Python module

config

Standardized configuration for Pipeline Inference.

`AudioGenerationConfig`

class max.pipelines.lib.config.AudioGenerationConfig(audio_decoder, audio_decoder_weights='', chunk_size=None, buffer=0, block_causal=False, prepend_prompt_speech_tokens=PrependPromptSpeechTokens.NEVER, prepend_prompt_speech_tokens_causal=False, run_model_test_mode=False, prometheus_metrics_mode=PrometheusMetricsMode.INSTRUMENT_ONLY, *, config_file=None, section_name=None, max_length=None, pipeline_role=PipelineRole.PrefillAndDecode, max_batch_size=None, max_queue_size_tg=None, min_batch_size_tg=None, ep_size=1, ce_delay_ms=0.0, enable_prioritize_first_decode=False, enable_chunked_prefill=True, enable_in_flight_batching=False, max_num_steps=-1, max_batch_input_tokens=8192, enable_echo=False, pool_embeddings=True, chat_template=None, use_experimental_kernels='false', use_vendor_blas='false', pdl_level='0', custom_architectures=<factory>, zmq_endpoint_base=<factory>, execute_empty_batches=False, max_batch_total_tokens=None, force=False, kvcache_ce_watermark=0.95, enable_overlap_scheduler=False, use_legacy_module=True, defer_resolve=False, model=<factory>, draft_model=None, sampling=<factory>, profiling=<factory>, lora=None, speculative=None, audio_decoder_config=<factory>)

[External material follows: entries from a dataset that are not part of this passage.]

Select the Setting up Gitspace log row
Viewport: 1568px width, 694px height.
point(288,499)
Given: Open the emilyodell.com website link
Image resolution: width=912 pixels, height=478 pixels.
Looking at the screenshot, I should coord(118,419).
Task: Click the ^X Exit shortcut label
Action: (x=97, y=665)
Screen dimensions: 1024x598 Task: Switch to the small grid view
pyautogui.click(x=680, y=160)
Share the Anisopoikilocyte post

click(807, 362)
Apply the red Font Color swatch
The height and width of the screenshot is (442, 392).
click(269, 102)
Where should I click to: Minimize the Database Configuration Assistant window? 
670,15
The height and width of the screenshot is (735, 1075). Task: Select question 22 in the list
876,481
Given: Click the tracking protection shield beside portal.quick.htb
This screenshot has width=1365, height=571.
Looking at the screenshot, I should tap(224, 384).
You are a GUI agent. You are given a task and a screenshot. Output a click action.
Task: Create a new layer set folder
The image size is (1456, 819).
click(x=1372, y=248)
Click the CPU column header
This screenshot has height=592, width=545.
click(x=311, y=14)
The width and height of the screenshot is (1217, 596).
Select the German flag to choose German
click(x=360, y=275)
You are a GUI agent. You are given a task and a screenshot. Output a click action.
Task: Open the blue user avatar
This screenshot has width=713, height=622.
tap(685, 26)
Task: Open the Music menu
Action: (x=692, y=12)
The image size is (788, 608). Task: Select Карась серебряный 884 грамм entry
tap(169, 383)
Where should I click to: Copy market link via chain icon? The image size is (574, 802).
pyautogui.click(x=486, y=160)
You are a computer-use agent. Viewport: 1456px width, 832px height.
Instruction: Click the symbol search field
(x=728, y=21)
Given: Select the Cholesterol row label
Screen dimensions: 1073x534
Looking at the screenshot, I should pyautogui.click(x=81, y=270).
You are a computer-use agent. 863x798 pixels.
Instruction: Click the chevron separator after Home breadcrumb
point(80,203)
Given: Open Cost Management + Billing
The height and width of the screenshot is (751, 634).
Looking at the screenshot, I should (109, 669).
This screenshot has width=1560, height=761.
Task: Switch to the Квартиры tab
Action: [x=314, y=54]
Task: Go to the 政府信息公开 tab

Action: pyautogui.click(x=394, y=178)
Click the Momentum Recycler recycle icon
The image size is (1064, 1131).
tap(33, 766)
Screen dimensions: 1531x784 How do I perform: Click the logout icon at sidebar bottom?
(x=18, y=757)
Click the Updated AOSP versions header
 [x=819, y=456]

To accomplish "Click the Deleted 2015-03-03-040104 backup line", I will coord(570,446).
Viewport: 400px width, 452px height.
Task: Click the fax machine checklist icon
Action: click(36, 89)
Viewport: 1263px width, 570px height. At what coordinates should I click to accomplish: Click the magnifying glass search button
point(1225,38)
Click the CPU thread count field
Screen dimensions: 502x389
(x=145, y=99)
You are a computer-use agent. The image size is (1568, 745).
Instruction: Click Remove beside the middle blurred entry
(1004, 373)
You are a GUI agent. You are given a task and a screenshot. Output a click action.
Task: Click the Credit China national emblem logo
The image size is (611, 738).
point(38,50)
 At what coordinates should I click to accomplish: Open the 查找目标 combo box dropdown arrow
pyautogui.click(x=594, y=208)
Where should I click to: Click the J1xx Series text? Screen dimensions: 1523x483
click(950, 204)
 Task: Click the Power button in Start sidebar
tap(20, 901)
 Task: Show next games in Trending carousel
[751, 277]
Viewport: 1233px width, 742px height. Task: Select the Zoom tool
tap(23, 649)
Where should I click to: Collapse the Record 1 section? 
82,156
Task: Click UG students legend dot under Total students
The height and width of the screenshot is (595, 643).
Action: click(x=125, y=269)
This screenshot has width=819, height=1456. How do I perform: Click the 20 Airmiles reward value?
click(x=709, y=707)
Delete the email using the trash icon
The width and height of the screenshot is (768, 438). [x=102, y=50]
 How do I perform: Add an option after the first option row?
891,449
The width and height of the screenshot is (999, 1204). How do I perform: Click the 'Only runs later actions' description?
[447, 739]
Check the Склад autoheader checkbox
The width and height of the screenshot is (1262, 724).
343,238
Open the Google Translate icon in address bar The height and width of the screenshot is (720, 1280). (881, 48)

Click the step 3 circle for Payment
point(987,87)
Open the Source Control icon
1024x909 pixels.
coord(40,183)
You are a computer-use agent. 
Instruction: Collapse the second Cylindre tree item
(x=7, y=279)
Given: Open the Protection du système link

Create a new model by parsing and validating input data from keyword arguments.

Raises [ValidationError][pydantic_core.ValidationError] if the input data cannot be validated to form a valid model.

self is explicitly positional-only to allow self as a field name.

Parameters:

audio_decoder (str)
audio_decoder_weights (str)
chunk_size (list[int] | None)
buffer (int)
block_causal (bool)
prepend_prompt_speech_tokens (PrependPromptSpeechTokens)
prepend_prompt_speech_tokens_causal (bool)
run_model_test_mode (bool)
prometheus_metrics_mode (PrometheusMetricsMode)
config_file (str | None)
section_name (str | None)
max_length (int | None)
pipeline_role (PipelineRole)
max_batch_size (int | None)
max_queue_size_tg (int | None)
min_batch_size_tg (int | None)
ep_size (int)
ce_delay_ms (float)
enable_prioritize_first_decode (bool)
enable_chunked_prefill (bool)
enable_in_flight_batching (bool)
max_num_steps (int)
max_batch_input_tokens (int)
enable_echo (bool)
pool_embeddings (bool)
chat_template (Path | None)
use_experimental_kernels (str)
use_vendor_blas (str)
pdl_level (str)
custom_architectures (list[str])
zmq_endpoint_base (str)
execute_empty_batches (bool)
max_batch_total_tokens (int | None)
force (bool)
kvcache_ce_watermark (float)
enable_overlap_scheduler (bool)
use_legacy_module (bool)
defer_resolve (bool)
model (MAXModelConfig)
draft_model (MAXModelConfig | None)
sampling (SamplingConfig)
profiling (ProfilingConfig)
lora (LoRAConfig | None)
speculative (SpeculativeConfig | None)
audio_decoder_config (dict[str, Any])

`audio_decoder`

audio_decoder: str

`audio_decoder_config`

audio_decoder_config: dict[str, Any]

`audio_decoder_weights`

audio_decoder_weights: str

`block_causal`

block_causal: bool

`buffer`

buffer: int

`chunk_size`

chunk_size: list[int] | None

`from_flags()`

classmethod from_flags(audio_flags, **config_flags)

Parameters:

audio_flags (dict[str, str])
config_flags (Any)

Return type:

AudioGenerationConfig

`model_config`

model_config: ClassVar[ConfigDict] = {}

Configuration for the model, should be a dictionary conforming to [ConfigDict][pydantic.config.ConfigDict].

`model_post_init()`

model_post_init(context, /)

This function is meant to behave like a BaseModel method to initialise private attributes.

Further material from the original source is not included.